Hemos de reconocer que tanto la ciencia como la tecnología no nos pueden proporcionar certezas inamovibles pues, para entendernos, se rompería el sencillo principio de ensayo -error como método para obtener conocimiento-, y en la búsqueda permanente y fiable de la verdad y el desarrollo. Ocurre, sin embargo, que a medida que se avanza en descubrimientos científicos inabordables y nos acercamos con timidez a ellos, las respuestas o conclusiones presentadas por la sociedad científica, son aceptadas sólo por una parte de la colectividad; mientras que por otra, de mucho menor número afortunadamente, son rechazadas porque o bien no encajan en sus saberes o bien no coinciden con su propia experiencia vital.

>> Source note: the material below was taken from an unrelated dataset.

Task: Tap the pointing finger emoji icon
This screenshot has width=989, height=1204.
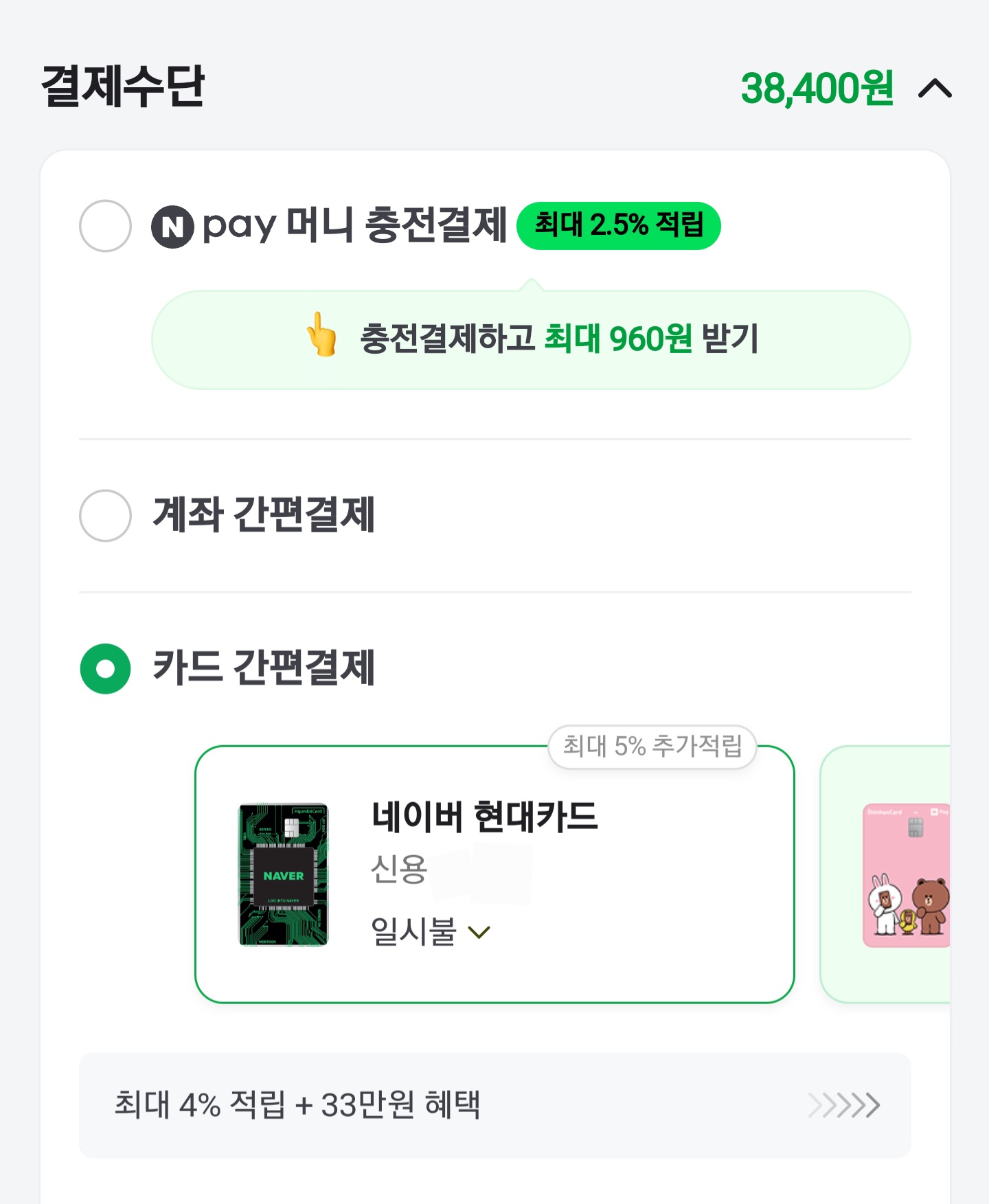Action: [x=321, y=335]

Entiendo que la confianza en el trabajo investigador de la comunidad científica es condición sine qua non para avanzar y relacionarnos de modo conveniente y justo en esta globalización que hemos propiciado. Me atrevería a decir que confianza ciega, como la que nos muestran los niños y las niñas en sus amores.

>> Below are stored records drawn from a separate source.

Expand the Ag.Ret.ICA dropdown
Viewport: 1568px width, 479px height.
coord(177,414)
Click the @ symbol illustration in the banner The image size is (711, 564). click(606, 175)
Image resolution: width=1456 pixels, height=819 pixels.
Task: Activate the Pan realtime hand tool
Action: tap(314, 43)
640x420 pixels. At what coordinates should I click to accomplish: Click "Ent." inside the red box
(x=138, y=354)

Pero por fascinantes que sean, y lo son estas materias, no podemos dejar de lado el universo de las artes. No es admisible la añeja elección entre Ciencias o Letras como tampoco lo es la recurrente pregunta de a quién quieres más si a mamá o a papá.

Dentro del hechizo de las artes, hoy quiero recordar a nuestro más grande pianista, nuestro mejor instrumentista, Rafael Orozco Flores. Y permítanme que arranque con una confidencia: tuve la suerte de ser compañera suya en el conservatorio de portada plateresca que hoy lleva su nombre. Fue hace muchos años, claro. Era el único centro de estudios de música que existía en Córdoba, y a él asistíamos un puñado de adolescentes que soñábamos con ser músicos de talento. Rafael Orozco sí lo tenía y le fue reconocido internacionalmente. Asistir a un concierto de Rafael Orozco era un acontecimiento para ser feliz, para emocionarse, para estremecerse. Sus interpretaciones conmovían. Eran Frédéric Chopin y Rafael. En las obras del músico romántico encontró Orozco su alter ego, y en su profesora y tía, Carmen Flores, tuvo a la descubridora de sus facultades y gran orientadora de su técnica. Su mentora. Pero, ay, Rafael se nos fue tan pronto... Por cierto, aún es posible encontrar vinilos de sus grabaciones.

Ciencias y Arte, pues. ¿Contraste real, o solo artificial? Quizás lo resuelva el pensamiento reflexivo y aparentemente fácil de un gran amigo mío: el paso del tiempo nos hace exquisitamente tolerantes y selectivos. Da qué pensar.